── Listed entries

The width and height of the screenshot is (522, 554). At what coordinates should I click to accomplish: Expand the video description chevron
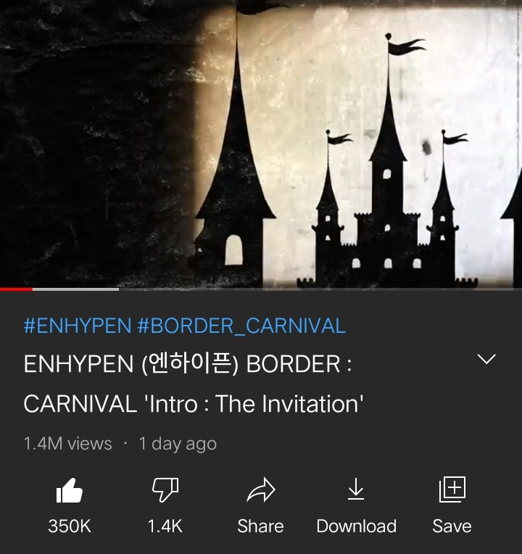[486, 359]
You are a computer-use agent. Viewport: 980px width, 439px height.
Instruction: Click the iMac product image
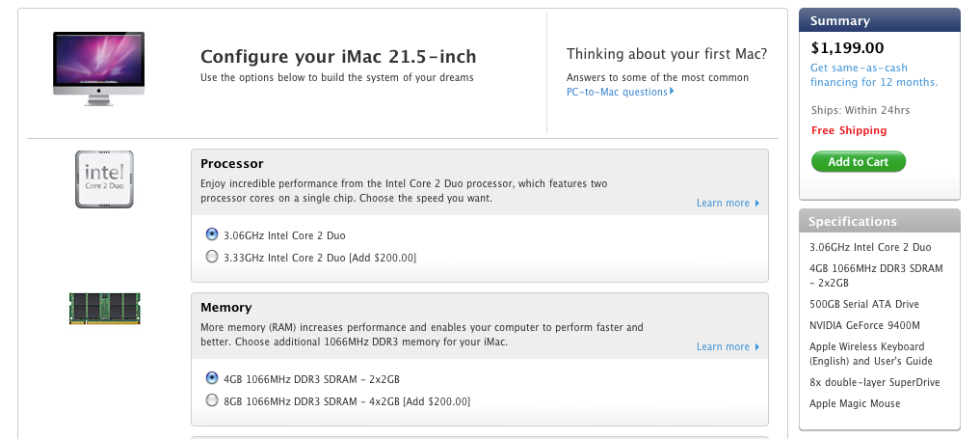click(x=99, y=64)
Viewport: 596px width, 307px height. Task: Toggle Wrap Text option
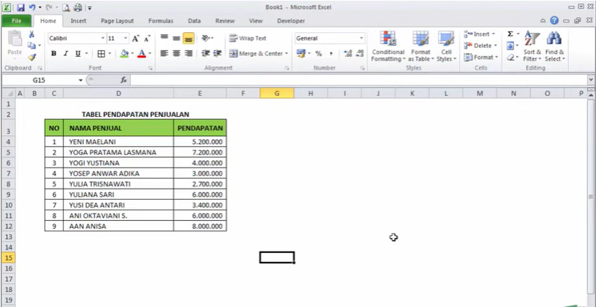247,38
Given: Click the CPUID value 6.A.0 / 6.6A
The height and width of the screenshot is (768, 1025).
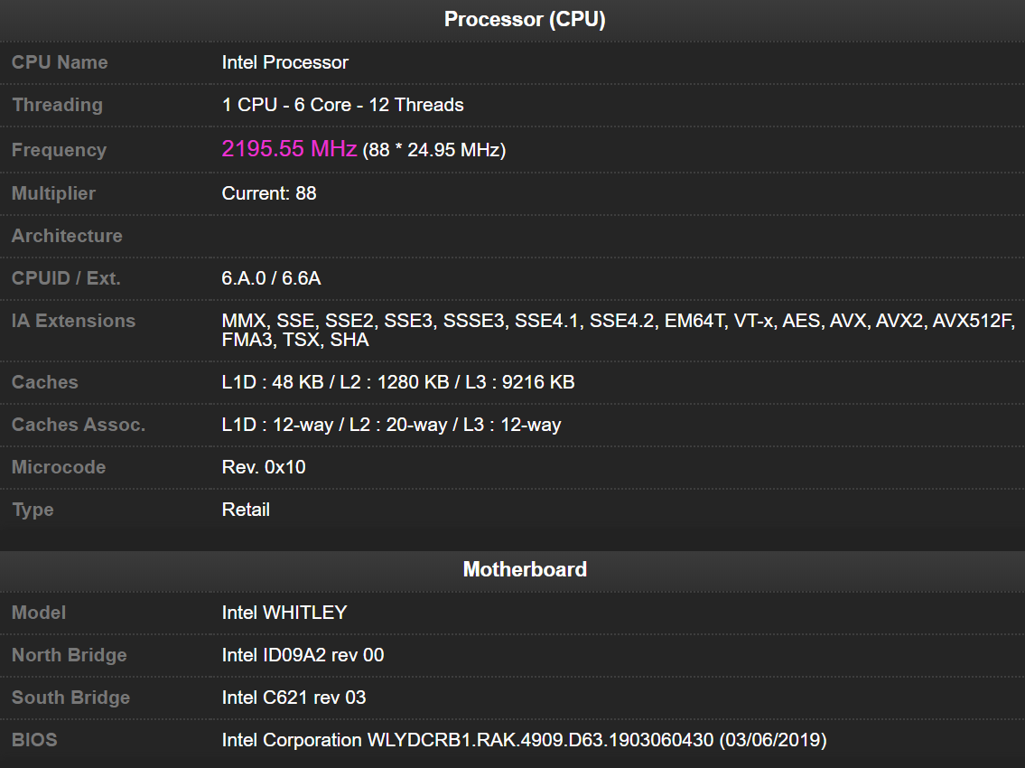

────

Problem statement:
Exactly the lines from the top of the listing through the line holding "Given: Click the CPUID value 6.A.0 / 6.6A" should be repeated, with pictures left out.

Response area:
The width and height of the screenshot is (522, 554). At what coordinates should I click to accomplish: Expand the video description chevron
[486, 359]
You are a computer-use agent. Viewport: 980px width, 439px height.
Instruction: Click the iMac product image
click(x=99, y=64)
Viewport: 596px width, 307px height. Task: Toggle Wrap Text option
247,38
Given: Click the CPUID value 6.A.0 / 6.6A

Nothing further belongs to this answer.